* _TASK_
The following data needs to be repeated exactly, with all images excluded.

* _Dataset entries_
<<<<
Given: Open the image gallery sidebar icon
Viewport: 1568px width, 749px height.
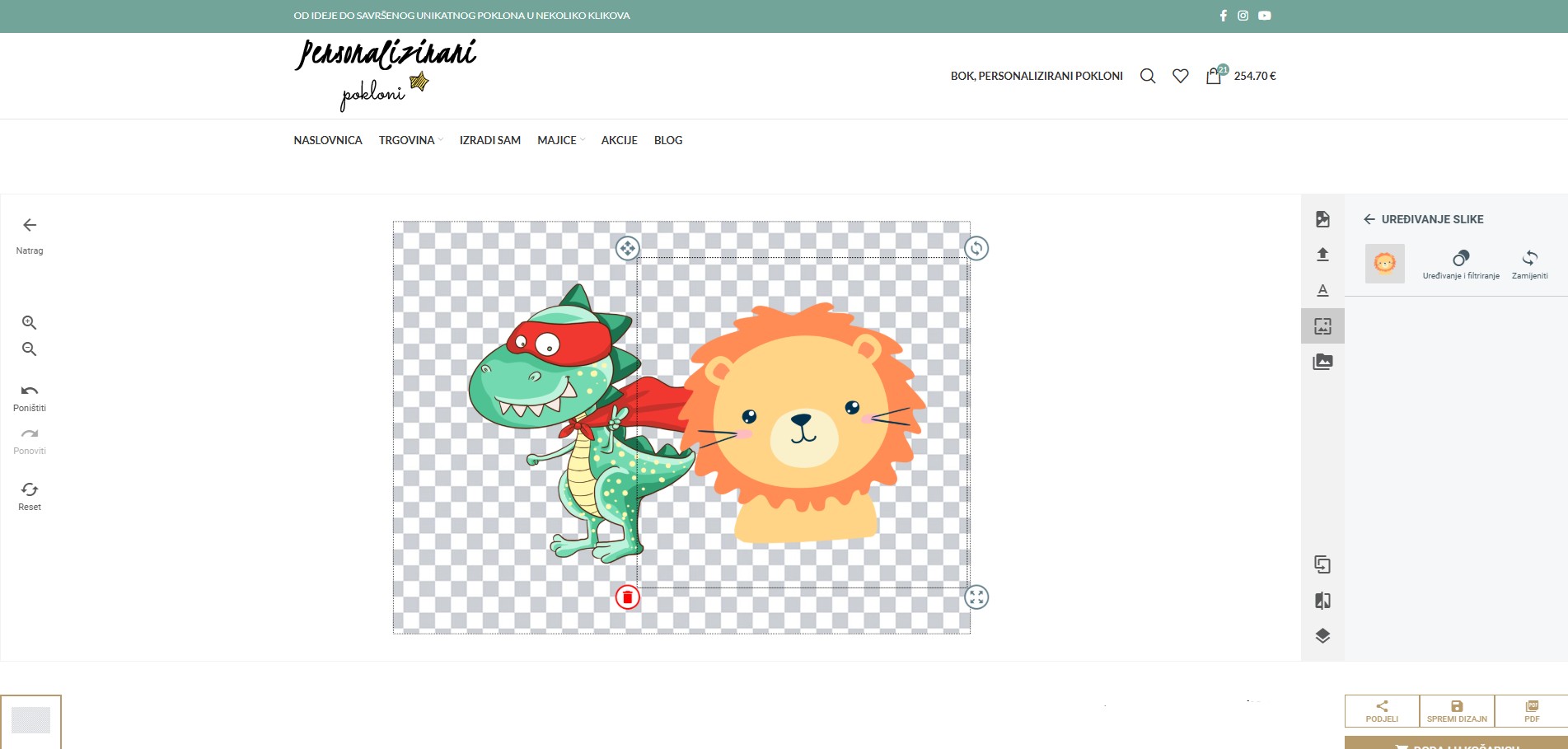Looking at the screenshot, I should [x=1322, y=362].
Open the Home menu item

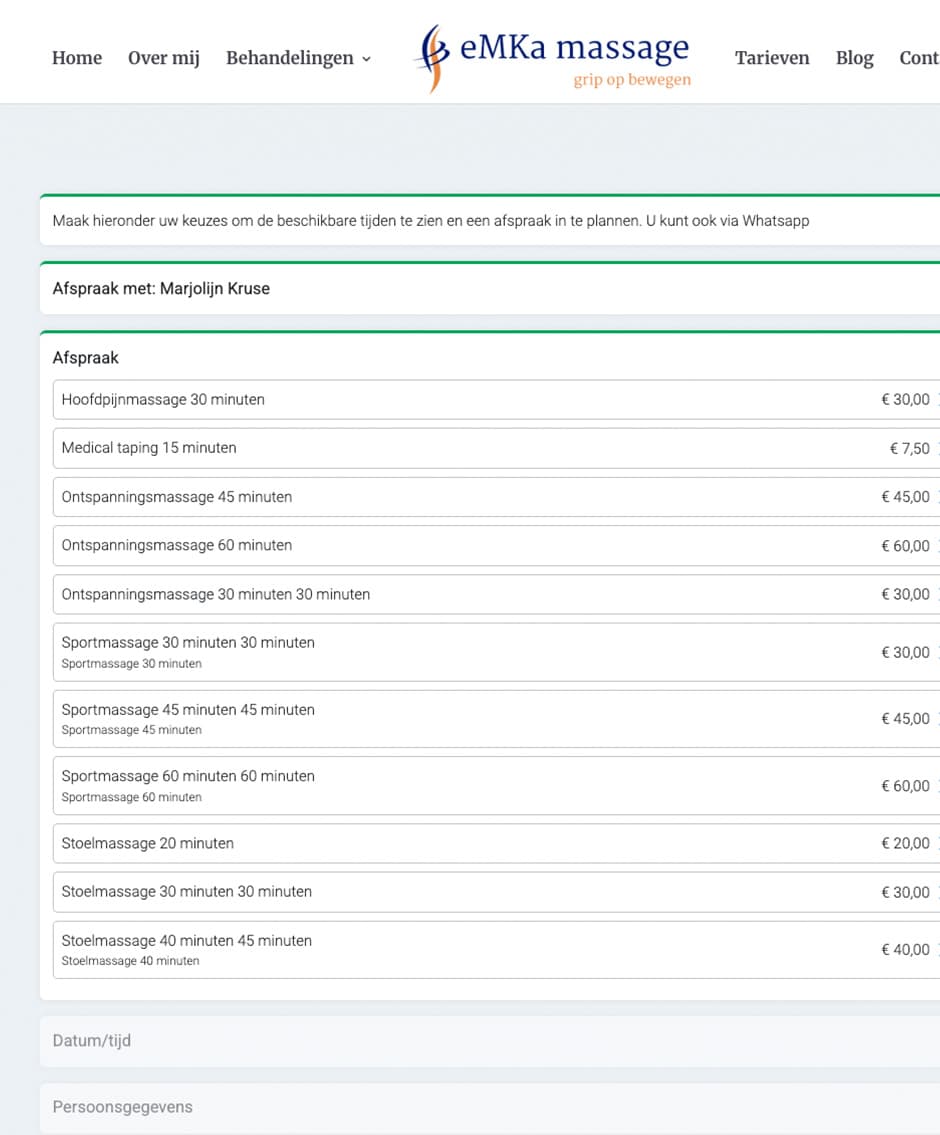coord(77,58)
>>>>
* _SOLUTION FOR THIS EXERCISE_
Given: Open the image gallery sidebar icon
Viewport: 1568px width, 749px height.
Looking at the screenshot, I should [x=1322, y=362].
Open the Home menu item

coord(77,58)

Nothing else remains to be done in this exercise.